• Selected passage
———
History

PRC
- Status: Active

General characteristics
- Class & type: Yanlai class
- Type: Hydrographic survey ship
- Propulsion: Marine Diesel
- Sensors & processing systems: Navigation radar
- Electronic warfare & decoys: None
- Armament: None
- Armour: None
- Aircraft carried: None
- Aviation facilities: None

= Type 636 hydrographic survey ship =

Chinese class of naval diving support vessel

The Type 636 and its successor Type 636A hydrographic survey ships is type of Chinese survey and research vessel designed to replace earlier Type 625 and Type 635 research vessels, and is currently in service with the People's Liberation Army Navy and Chinese Coast Guard. Type 636 & 636A has received NATO reporting name Shupang class.
———
• Aim of the task
From the Type 636 survey ship page above, list every characteristic whose value is "None".

• Given information
———
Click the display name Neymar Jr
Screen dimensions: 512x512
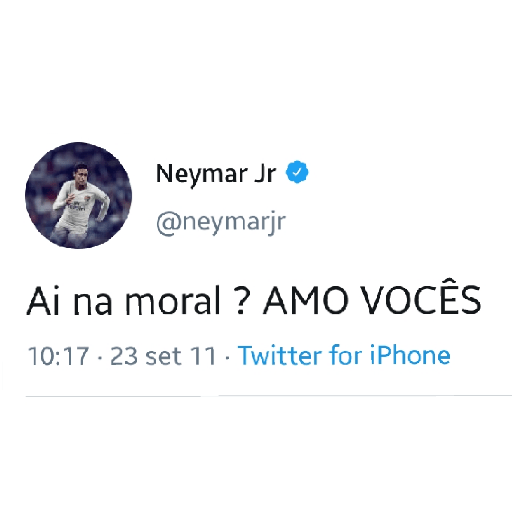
———
• Result for this exercise
- Electronic warfare & decoys
- Armament
- Armour
- Aircraft carried
- Aviation facilities